Triage and transport of pediatric patients:

  • Of seven children with a pediatric trauma score (PTS) <8, only one was taken to a Level I Pediatric Center.
  • Of five high-risk children (greater risk of death) initially taken to a Level III Pediatric Center, only two were subsequently transported to a higher level Pediatric Center.
  • Two high-risk patients and one low-risk patient (low risk of death) were transported by helicopter.

After the bomb blast that destroyed the Alfred P. Murrah Federal Building in Oklahoma City, OK, in April 1995, there were 816 casualties, including 66 children. Of these, 19 children died, and 47 survived. Of the 20 children in the day care center who were seated by windows, 16 died and 4 survived. The spectrum of injuries resulting from this event was as follows:

Of the 19 children who died:

  • 90% had skull fractures, most with skull capping.
  • Associated injuries: 37% trunk, 31% amputations, 47% arm fractures, 26% leg fractures, 21% burns, 100% soft-tissue injuries.

Of the children who survived:

  • 15% required hospitalization.
  • Documented injuries: two open depressed skull fractures with partially extruded brain, two closed head injuries, three arm fractures, one leg fracture, one arterial injury, one splenic injury, five tympanic membrane perforations, four burns (one burn >40% total body surface area [BSA]).

No children were injured in the terrorist airliner attack on the Pentagon on September 11, 2001, because the Pentagon daycare center was located on the opposite side of the building from the location of attack. However, as a result of the attack, issues were raised about children's hospital disaster preparedness. Immediately after the disaster, the hospital disaster plan was invoked, resulting in the discharge of more than 50 patients and the cessation of all nonurgent activities. Although hospital staff had conducted disaster drills in preparation for Y2K, hospital leaders continued to question their actual state of readiness. Emergency preparations were complicated by the fact that all of their news came not from official sources, but from local television, leaving hospital leaders unsure about what to expect.
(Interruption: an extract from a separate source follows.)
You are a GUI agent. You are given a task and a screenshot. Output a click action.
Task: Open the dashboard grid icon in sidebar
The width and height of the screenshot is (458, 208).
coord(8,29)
These experiences highlight a number of vitally important issues regarding blast terrorism mitigation in children.

  • After a blast, injuries in children are to be expected with most children injured in closed or confined spaces, which greatly increases the magnitude of forces of injury.
  • As with blast injuries in adults, most children will either die at the scene or sustain minor injuries. Only a small number of children in the "penumbra" of the blast wind who sustain major injuries will survive to require hospital care, but typically they will not begin to arrive at the trauma center until 30-60 minutes after the blast event.
  • Most surviving children with major injuries will require early surgery and subsequent care in a pediatric critical care unit, followed by lengthy hospitalization and rehabilitation, both physical and psychological.